Acknowledgements update

tanpinsiang · tanpinsiang · commit a54e3aa9de7f · 2025-10-27T18:12:19.000+08:00
Signed-off-by: PinSiang &lt;pinsiang.tan@embeddedllm.com&gt;
diff --git a/_posts/2025-10-26-zero_reload_model_switching_with_vllm_sleep_mode.md b/_posts/2025-10-26-zero_reload_model_switching_with_vllm_sleep_mode.md
@@ -37,7 +37,7 @@ Even with instant weight loading, every cold start pays hidden costs that Sleep
 | 4. GPU kernel JIT compilation | DeepGEMM, FlashInfer, TorchInductor | ❌ Every time | ✅ Preserved (after initial warmup) |
 | 5. Cache warm-up | First-request overhead | ❌ Every time | ⚡ Quick re-warm |
 
-By keeping the process alive, Sleep Mode preserves infrastructure (#2-3) and avoids expensive reinitialization. This is why benchmarks show **Sleep Mode inference is 61-88% faster** than cold starts.
+By keeping the process alive, Sleep Mode preserves infrastructure (#2-4) and avoids expensive reinitialization. This is why benchmarks show **Sleep Mode inference is 61-88% faster** than cold starts.
 
 **This post covers:**
 - Comprehensive benchmarks across model sizes (0.6B to 235B) and GPUs (A4000 to A100)
@@ -465,4 +465,4 @@ The future of LLM serving is multi-model. Sleep Mode makes it practical today.
 
 ## Acknowledgements
 
-Special thanks to **Vensen Mu**, **Jeff Aw**, **Jun Kang Chow**, **Tun Jian Tan**, **Pin Siang Tan**, **Amir Balwel**, **Ye Hur Cheong** and **Zhiyao Cen**, **Kaichao You** for developing the Sleep Mode feature and inspiring this blog post.
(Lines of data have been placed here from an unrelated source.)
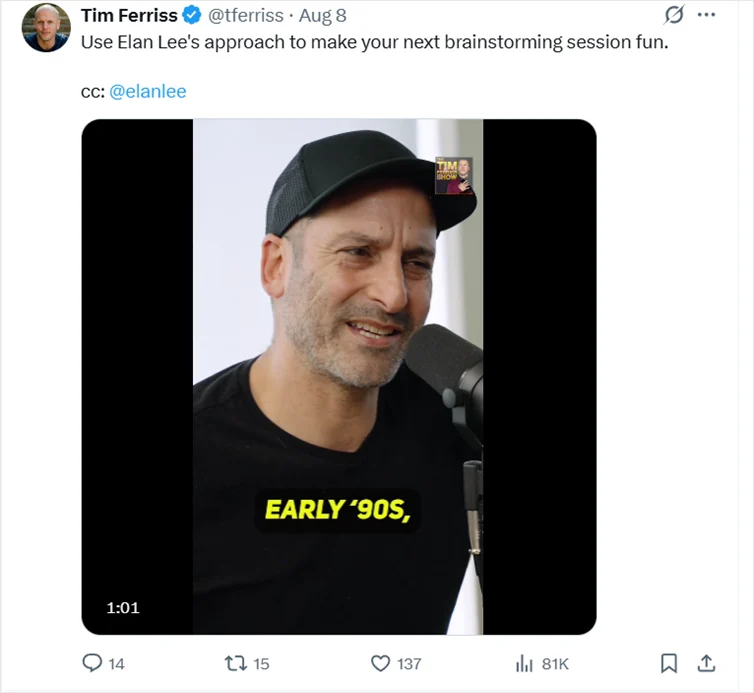The height and width of the screenshot is (693, 754).
Task: Click the 137 likes count
Action: [408, 663]
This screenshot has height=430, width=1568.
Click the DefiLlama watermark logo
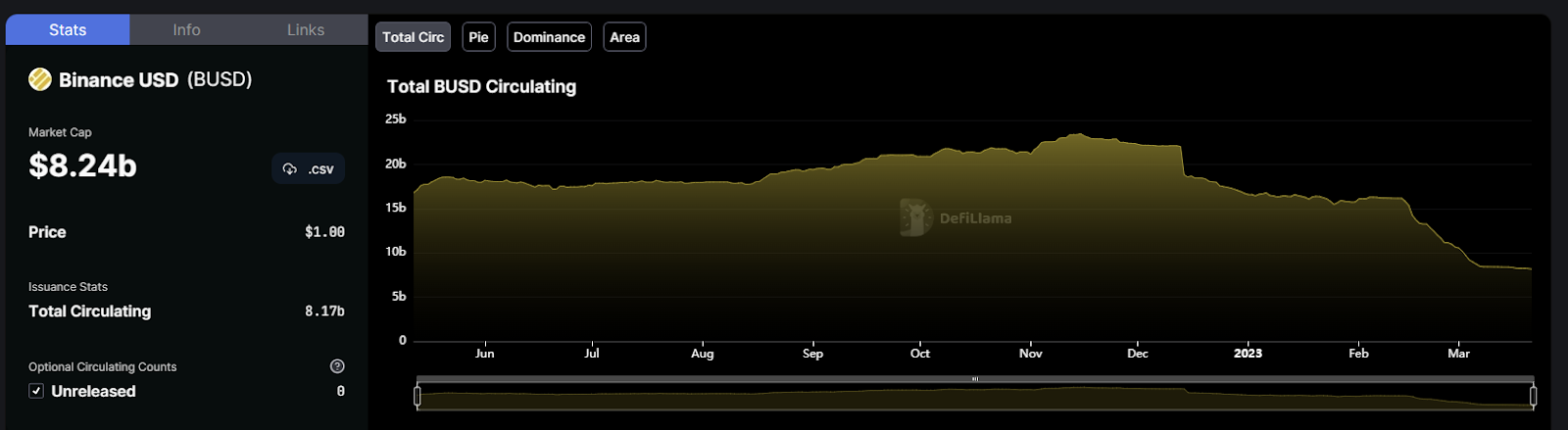point(915,217)
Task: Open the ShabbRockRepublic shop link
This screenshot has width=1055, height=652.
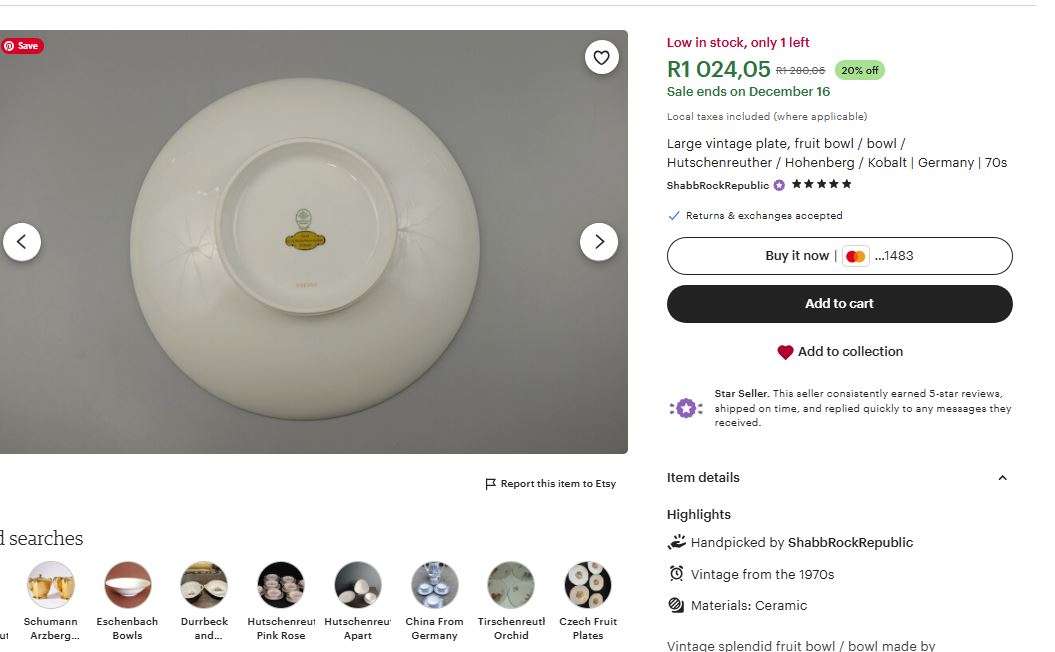Action: click(718, 185)
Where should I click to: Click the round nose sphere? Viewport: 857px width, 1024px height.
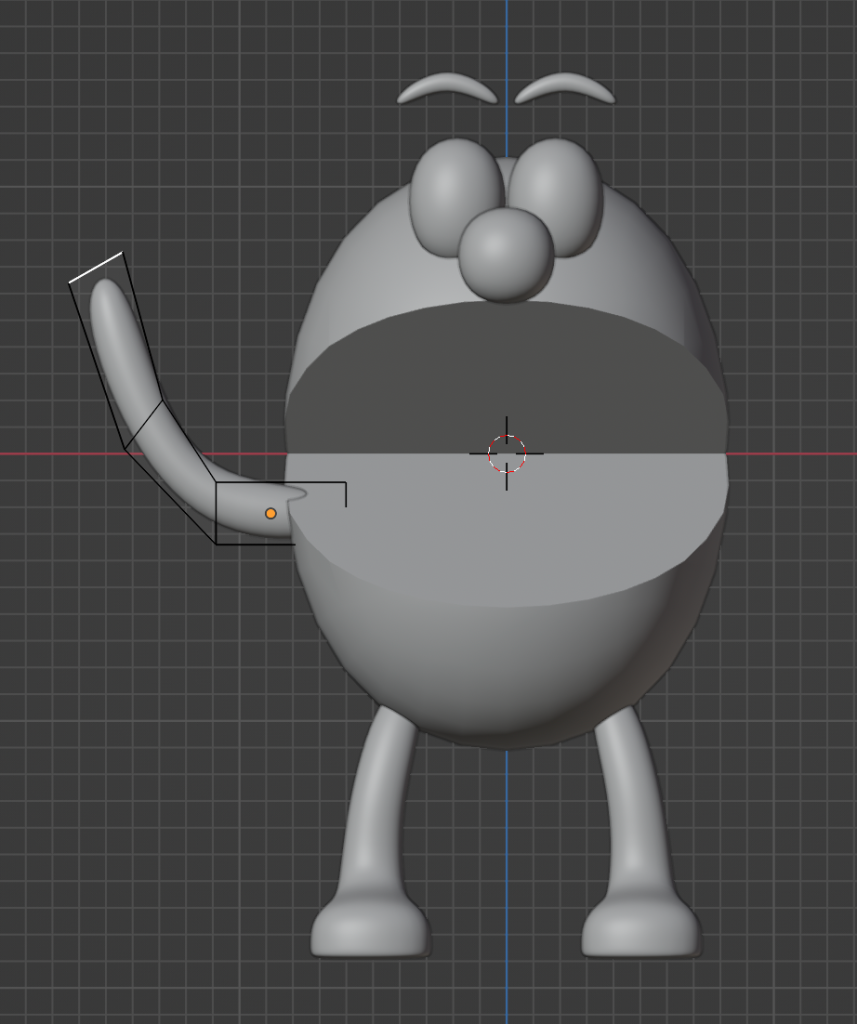(507, 254)
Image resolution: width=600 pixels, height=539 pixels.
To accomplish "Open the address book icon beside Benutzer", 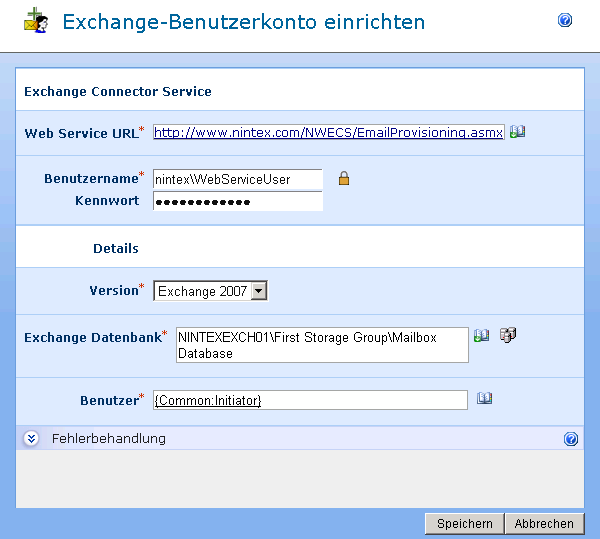I will click(485, 398).
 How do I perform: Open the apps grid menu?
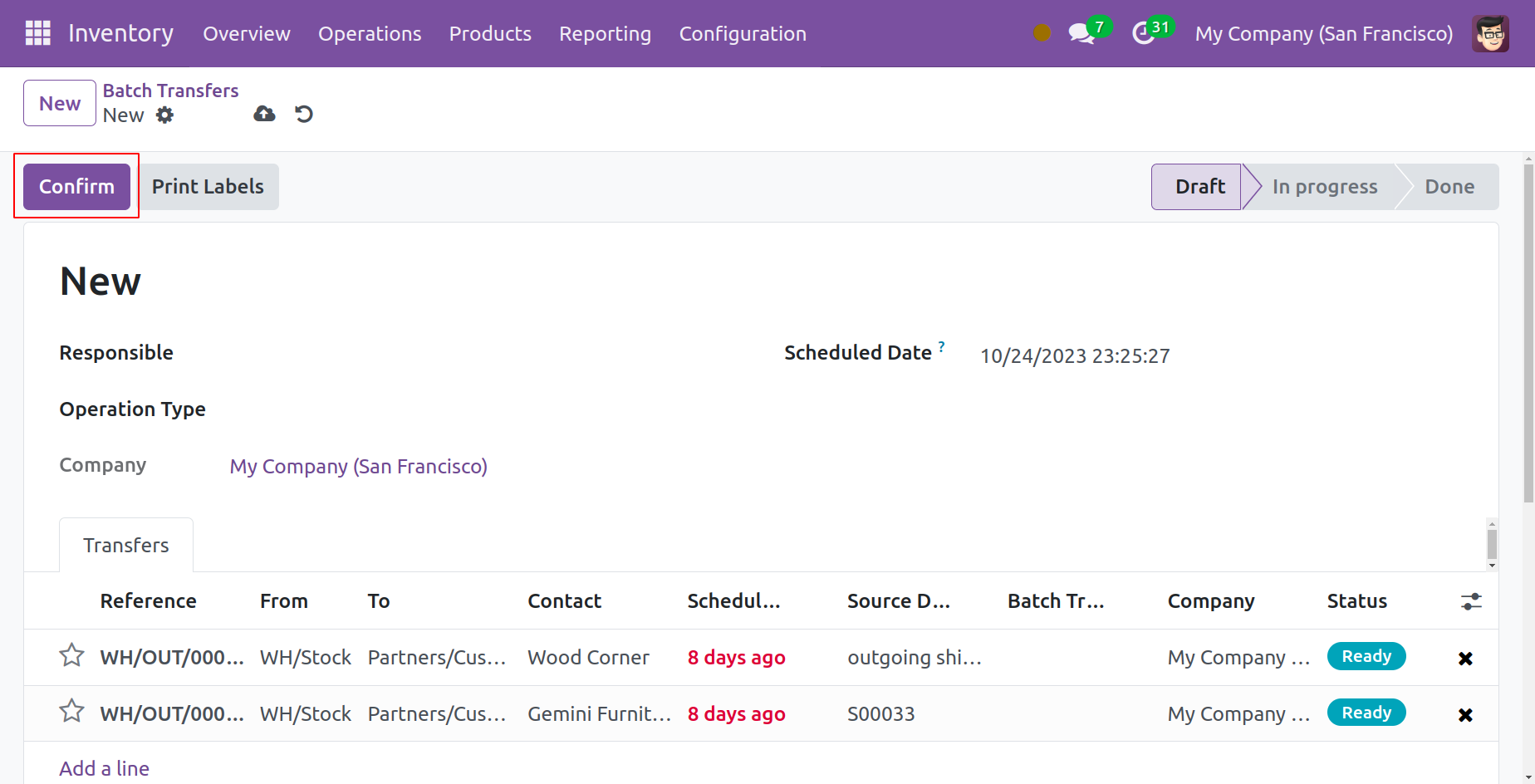click(x=38, y=33)
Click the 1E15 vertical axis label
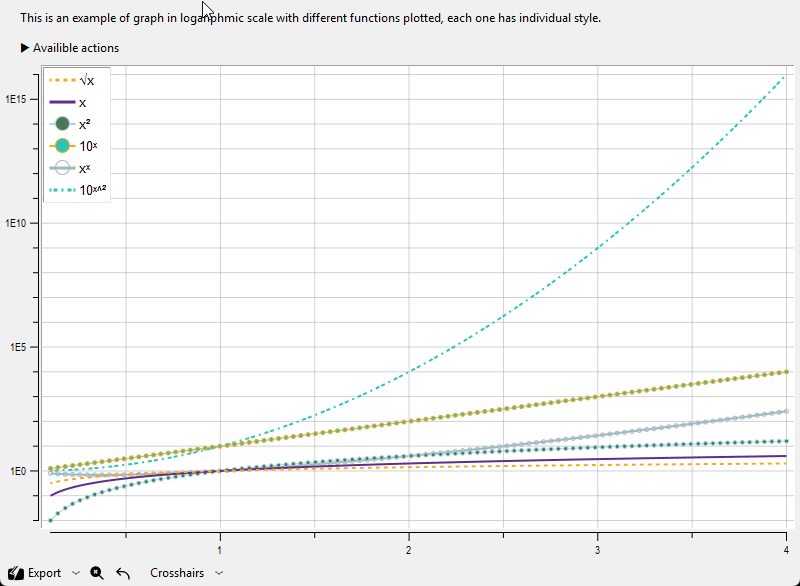 click(15, 99)
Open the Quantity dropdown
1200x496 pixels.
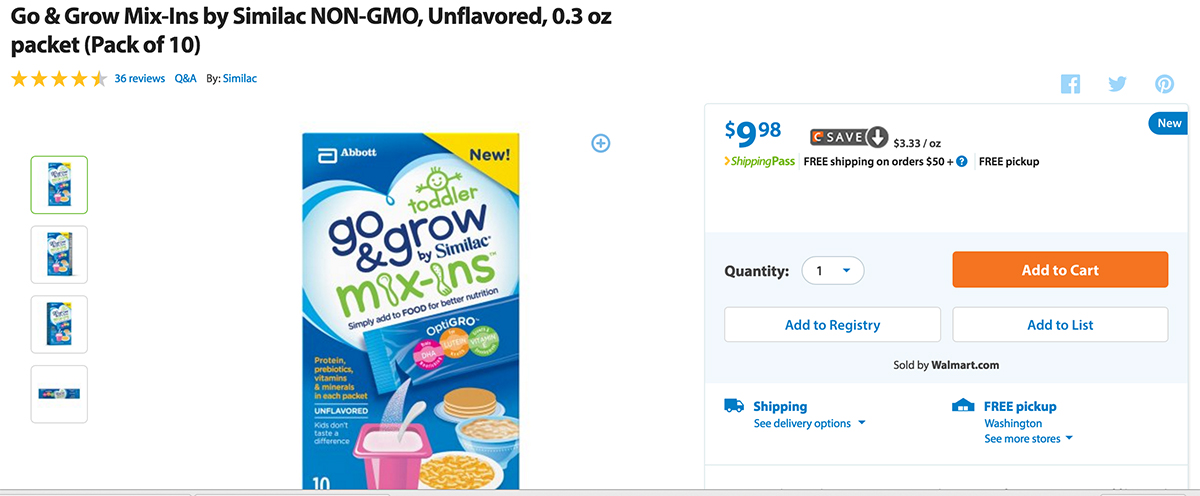[x=832, y=270]
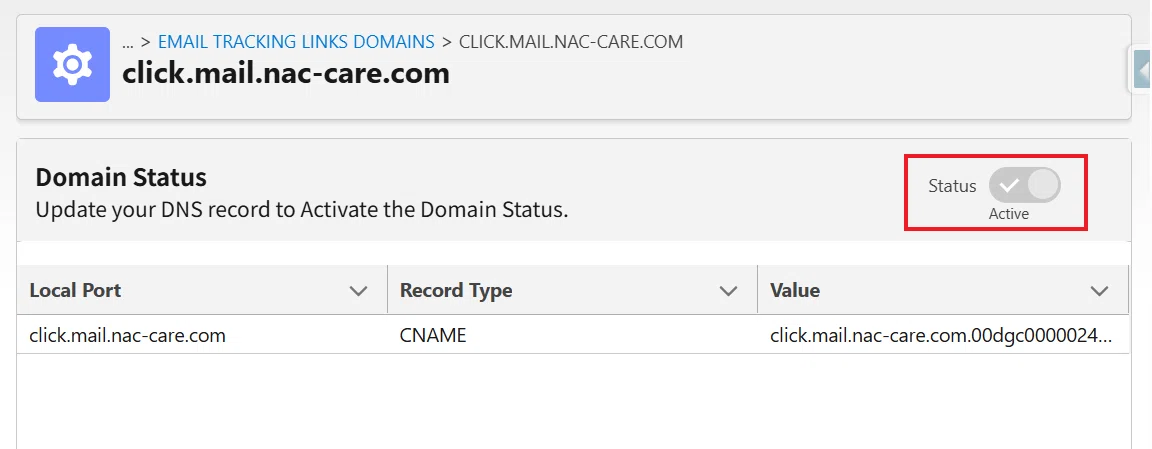Sort by the Record Type header
This screenshot has height=449, width=1152.
pos(456,290)
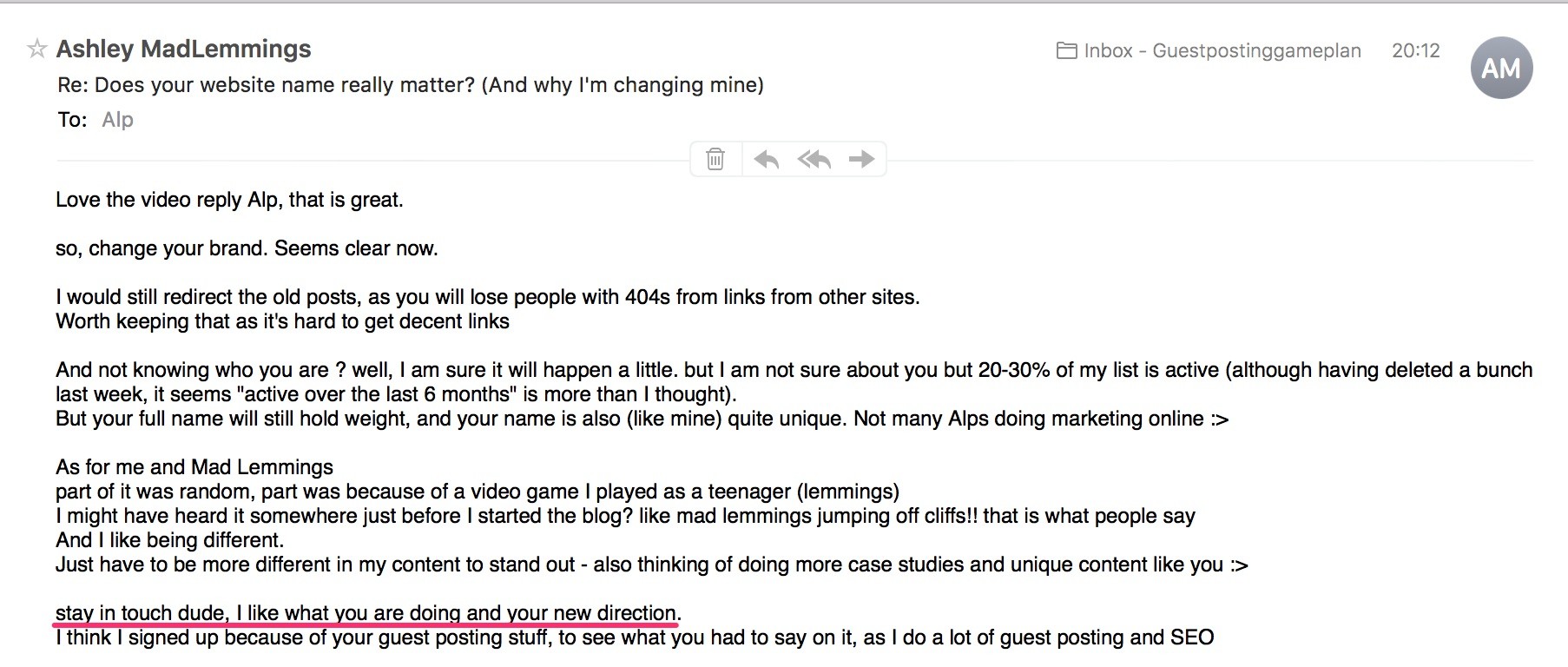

+Special thanks to **Vensen Mu**, **Jeff Aw**, **Jun Kang Chow**, **Tun Jian Tan**, **Pin Siang Tan**, **Amir Balwel**, and **Ye Hur Cheong** for writing this blog post, and to **Zhiyao Cen** and **Kaichao You** for developing the Sleep Mode feature and inspire the blog.